(Dataset records)
- - -

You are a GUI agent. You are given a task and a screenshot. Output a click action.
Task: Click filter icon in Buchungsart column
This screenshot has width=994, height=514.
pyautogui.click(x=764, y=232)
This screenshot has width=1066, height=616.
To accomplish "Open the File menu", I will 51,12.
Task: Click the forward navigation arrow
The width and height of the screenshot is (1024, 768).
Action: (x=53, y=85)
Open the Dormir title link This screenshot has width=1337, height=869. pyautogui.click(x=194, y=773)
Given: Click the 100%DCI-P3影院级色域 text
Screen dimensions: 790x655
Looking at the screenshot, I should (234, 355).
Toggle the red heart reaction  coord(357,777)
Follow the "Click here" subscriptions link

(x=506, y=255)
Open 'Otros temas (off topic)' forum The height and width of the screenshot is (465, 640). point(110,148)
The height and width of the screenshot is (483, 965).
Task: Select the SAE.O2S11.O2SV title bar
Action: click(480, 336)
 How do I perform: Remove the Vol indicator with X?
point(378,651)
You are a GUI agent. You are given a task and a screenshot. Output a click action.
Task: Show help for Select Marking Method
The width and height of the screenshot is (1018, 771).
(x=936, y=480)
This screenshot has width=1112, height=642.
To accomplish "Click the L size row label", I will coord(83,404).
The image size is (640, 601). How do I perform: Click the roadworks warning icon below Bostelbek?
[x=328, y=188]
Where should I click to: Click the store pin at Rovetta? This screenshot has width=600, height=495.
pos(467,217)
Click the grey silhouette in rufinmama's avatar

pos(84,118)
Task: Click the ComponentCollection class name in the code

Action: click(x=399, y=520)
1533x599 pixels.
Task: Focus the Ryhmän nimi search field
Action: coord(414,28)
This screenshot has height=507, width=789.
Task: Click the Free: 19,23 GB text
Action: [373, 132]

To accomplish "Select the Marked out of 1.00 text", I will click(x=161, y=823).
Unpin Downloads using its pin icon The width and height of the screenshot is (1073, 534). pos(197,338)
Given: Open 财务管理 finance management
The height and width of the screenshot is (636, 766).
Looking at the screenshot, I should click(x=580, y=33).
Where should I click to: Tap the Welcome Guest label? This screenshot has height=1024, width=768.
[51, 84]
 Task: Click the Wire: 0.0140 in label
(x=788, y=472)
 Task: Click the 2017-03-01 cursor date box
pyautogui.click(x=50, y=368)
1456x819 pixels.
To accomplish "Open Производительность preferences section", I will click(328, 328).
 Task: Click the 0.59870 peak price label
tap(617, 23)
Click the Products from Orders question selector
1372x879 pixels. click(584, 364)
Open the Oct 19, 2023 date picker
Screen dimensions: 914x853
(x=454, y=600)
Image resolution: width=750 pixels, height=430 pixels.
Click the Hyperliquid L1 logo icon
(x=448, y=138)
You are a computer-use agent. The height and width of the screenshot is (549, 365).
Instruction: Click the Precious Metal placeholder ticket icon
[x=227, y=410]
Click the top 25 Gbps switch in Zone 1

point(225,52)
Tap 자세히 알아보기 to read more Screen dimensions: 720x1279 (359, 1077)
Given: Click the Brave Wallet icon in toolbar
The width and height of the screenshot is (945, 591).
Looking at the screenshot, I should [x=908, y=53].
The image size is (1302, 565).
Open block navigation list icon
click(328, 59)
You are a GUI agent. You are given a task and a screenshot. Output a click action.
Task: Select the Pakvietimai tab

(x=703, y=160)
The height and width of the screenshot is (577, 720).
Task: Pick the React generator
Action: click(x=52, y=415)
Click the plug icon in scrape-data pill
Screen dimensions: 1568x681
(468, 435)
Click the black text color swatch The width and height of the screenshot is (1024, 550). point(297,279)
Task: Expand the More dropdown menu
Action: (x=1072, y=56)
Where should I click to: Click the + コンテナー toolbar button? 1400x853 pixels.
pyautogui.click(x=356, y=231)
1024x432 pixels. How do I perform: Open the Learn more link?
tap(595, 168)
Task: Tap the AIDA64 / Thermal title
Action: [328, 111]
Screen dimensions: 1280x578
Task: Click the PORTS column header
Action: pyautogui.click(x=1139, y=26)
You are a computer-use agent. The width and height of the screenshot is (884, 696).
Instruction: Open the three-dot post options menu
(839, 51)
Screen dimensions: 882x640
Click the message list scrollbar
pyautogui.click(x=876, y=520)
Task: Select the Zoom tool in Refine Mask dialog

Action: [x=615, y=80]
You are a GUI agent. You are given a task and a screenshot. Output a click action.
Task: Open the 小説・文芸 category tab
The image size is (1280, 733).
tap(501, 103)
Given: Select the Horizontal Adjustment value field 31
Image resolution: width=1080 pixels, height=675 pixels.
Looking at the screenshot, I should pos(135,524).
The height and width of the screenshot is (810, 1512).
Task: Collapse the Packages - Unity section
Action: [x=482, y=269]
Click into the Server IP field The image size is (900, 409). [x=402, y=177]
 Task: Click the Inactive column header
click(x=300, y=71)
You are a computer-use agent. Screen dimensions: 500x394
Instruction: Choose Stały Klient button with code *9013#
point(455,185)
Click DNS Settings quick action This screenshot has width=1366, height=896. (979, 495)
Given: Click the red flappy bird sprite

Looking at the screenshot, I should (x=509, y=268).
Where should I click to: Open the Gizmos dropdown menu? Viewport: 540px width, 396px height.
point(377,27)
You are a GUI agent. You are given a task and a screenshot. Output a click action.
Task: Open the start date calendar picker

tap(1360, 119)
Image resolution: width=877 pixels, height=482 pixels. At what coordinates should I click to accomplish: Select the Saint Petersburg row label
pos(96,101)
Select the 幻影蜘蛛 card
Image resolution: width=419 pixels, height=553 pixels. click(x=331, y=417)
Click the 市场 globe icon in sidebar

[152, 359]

- - -

-- Exercise instructions --
Please return all of the records exactly as they appear.

-- Completed task --
You are a GUI agent. You are given a task and a screenshot. Output a click action.
Task: Click filter icon in Buchungsart column
This screenshot has width=994, height=514.
pyautogui.click(x=764, y=232)
This screenshot has width=1066, height=616.
To accomplish "Open the File menu", I will 51,12.
Task: Click the forward navigation arrow
The width and height of the screenshot is (1024, 768).
Action: (x=53, y=85)
Open the Dormir title link This screenshot has width=1337, height=869. pyautogui.click(x=194, y=773)
Given: Click the 100%DCI-P3影院级色域 text
Screen dimensions: 790x655
Looking at the screenshot, I should (234, 355).
Toggle the red heart reaction  coord(357,777)
Follow the "Click here" subscriptions link

(x=506, y=255)
Open 'Otros temas (off topic)' forum The height and width of the screenshot is (465, 640). point(110,148)
The height and width of the screenshot is (483, 965).
Task: Select the SAE.O2S11.O2SV title bar
Action: click(480, 336)
 How do I perform: Remove the Vol indicator with X?
point(378,651)
You are a GUI agent. You are given a task and a screenshot. Output a click action.
Task: Show help for Select Marking Method
The width and height of the screenshot is (1018, 771).
(x=936, y=480)
This screenshot has width=1112, height=642.
To accomplish "Click the L size row label", I will coord(83,404).
The image size is (640, 601). How do I perform: Click the roadworks warning icon below Bostelbek?
[x=328, y=188]
Where should I click to: Click the store pin at Rovetta? This screenshot has width=600, height=495.
pos(467,217)
Click the grey silhouette in rufinmama's avatar

pos(84,118)
Task: Click the ComponentCollection class name in the code

Action: click(x=399, y=520)
1533x599 pixels.
Task: Focus the Ryhmän nimi search field
Action: coord(414,28)
This screenshot has height=507, width=789.
Task: Click the Free: 19,23 GB text
Action: [373, 132]

To accomplish "Select the Marked out of 1.00 text", I will click(x=161, y=823).
Unpin Downloads using its pin icon The width and height of the screenshot is (1073, 534). pos(197,338)
Given: Open 财务管理 finance management
The height and width of the screenshot is (636, 766).
Looking at the screenshot, I should click(x=580, y=33).
Where should I click to: Tap the Welcome Guest label? This screenshot has height=1024, width=768.
[51, 84]
 Task: Click the Wire: 0.0140 in label
(x=788, y=472)
 Task: Click the 2017-03-01 cursor date box
pyautogui.click(x=50, y=368)
1456x819 pixels.
To accomplish "Open Производительность preferences section", I will click(328, 328).
 Task: Click the 0.59870 peak price label
tap(617, 23)
Click the Products from Orders question selector
1372x879 pixels. click(584, 364)
Open the Oct 19, 2023 date picker
Screen dimensions: 914x853
(x=454, y=600)
Image resolution: width=750 pixels, height=430 pixels.
Click the Hyperliquid L1 logo icon
(x=448, y=138)
You are a computer-use agent. The height and width of the screenshot is (549, 365).
Instruction: Click the Precious Metal placeholder ticket icon
[x=227, y=410]
Click the top 25 Gbps switch in Zone 1

point(225,52)
Tap 자세히 알아보기 to read more Screen dimensions: 720x1279 (359, 1077)
Given: Click the Brave Wallet icon in toolbar
The width and height of the screenshot is (945, 591).
Looking at the screenshot, I should [x=908, y=53].
The image size is (1302, 565).
Open block navigation list icon
click(328, 59)
You are a GUI agent. You are given a task and a screenshot. Output a click action.
Task: Select the Pakvietimai tab

(x=703, y=160)
The height and width of the screenshot is (577, 720).
Task: Pick the React generator
Action: click(x=52, y=415)
Click the plug icon in scrape-data pill
Screen dimensions: 1568x681
(468, 435)
Click the black text color swatch The width and height of the screenshot is (1024, 550). point(297,279)
Task: Expand the More dropdown menu
Action: (x=1072, y=56)
Where should I click to: Click the + コンテナー toolbar button? 1400x853 pixels.
pyautogui.click(x=356, y=231)
1024x432 pixels. How do I perform: Open the Learn more link?
tap(595, 168)
Task: Tap the AIDA64 / Thermal title
Action: [328, 111]
Screen dimensions: 1280x578
Task: Click the PORTS column header
Action: pyautogui.click(x=1139, y=26)
You are a computer-use agent. The width and height of the screenshot is (884, 696).
Instruction: Open the three-dot post options menu
(839, 51)
Screen dimensions: 882x640
Click the message list scrollbar
pyautogui.click(x=876, y=520)
Task: Select the Zoom tool in Refine Mask dialog

Action: [x=615, y=80]
You are a GUI agent. You are given a task and a screenshot. Output a click action.
Task: Open the 小説・文芸 category tab
The image size is (1280, 733).
tap(501, 103)
Given: Select the Horizontal Adjustment value field 31
Image resolution: width=1080 pixels, height=675 pixels.
Looking at the screenshot, I should pos(135,524).
The height and width of the screenshot is (810, 1512).
Task: Collapse the Packages - Unity section
Action: [x=482, y=269]
Click into the Server IP field The image size is (900, 409). [x=402, y=177]
 Task: Click the Inactive column header
click(x=300, y=71)
You are a computer-use agent. Screen dimensions: 500x394
Instruction: Choose Stały Klient button with code *9013#
point(455,185)
Click DNS Settings quick action This screenshot has width=1366, height=896. (979, 495)
Given: Click the red flappy bird sprite

Looking at the screenshot, I should (x=509, y=268).
Where should I click to: Open the Gizmos dropdown menu? Viewport: 540px width, 396px height.
point(377,27)
You are a GUI agent. You are given a task and a screenshot. Output a click action.
Task: Open the start date calendar picker

tap(1360, 119)
Image resolution: width=877 pixels, height=482 pixels. At what coordinates should I click to accomplish: Select the Saint Petersburg row label
pos(96,101)
Select the 幻影蜘蛛 card
Image resolution: width=419 pixels, height=553 pixels. click(x=331, y=417)
Click the 市场 globe icon in sidebar

[152, 359]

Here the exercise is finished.